- Input
↓

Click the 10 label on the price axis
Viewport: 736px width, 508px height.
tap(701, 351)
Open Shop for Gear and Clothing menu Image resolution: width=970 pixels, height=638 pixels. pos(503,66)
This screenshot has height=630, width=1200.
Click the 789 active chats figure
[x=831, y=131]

↑
↓

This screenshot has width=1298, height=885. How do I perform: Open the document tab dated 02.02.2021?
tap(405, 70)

↑

- Directions for this task
An exact copy of the lines above, from the one containing "Click the 10 label on the price axis" down to the one containing "This screenshot has height=630, width=1200." and including both, is the whole answer; retype it and nothing else.

- Expected answer
Click the 10 label on the price axis
Viewport: 736px width, 508px height.
tap(701, 351)
Open Shop for Gear and Clothing menu Image resolution: width=970 pixels, height=638 pixels. pos(503,66)
This screenshot has height=630, width=1200.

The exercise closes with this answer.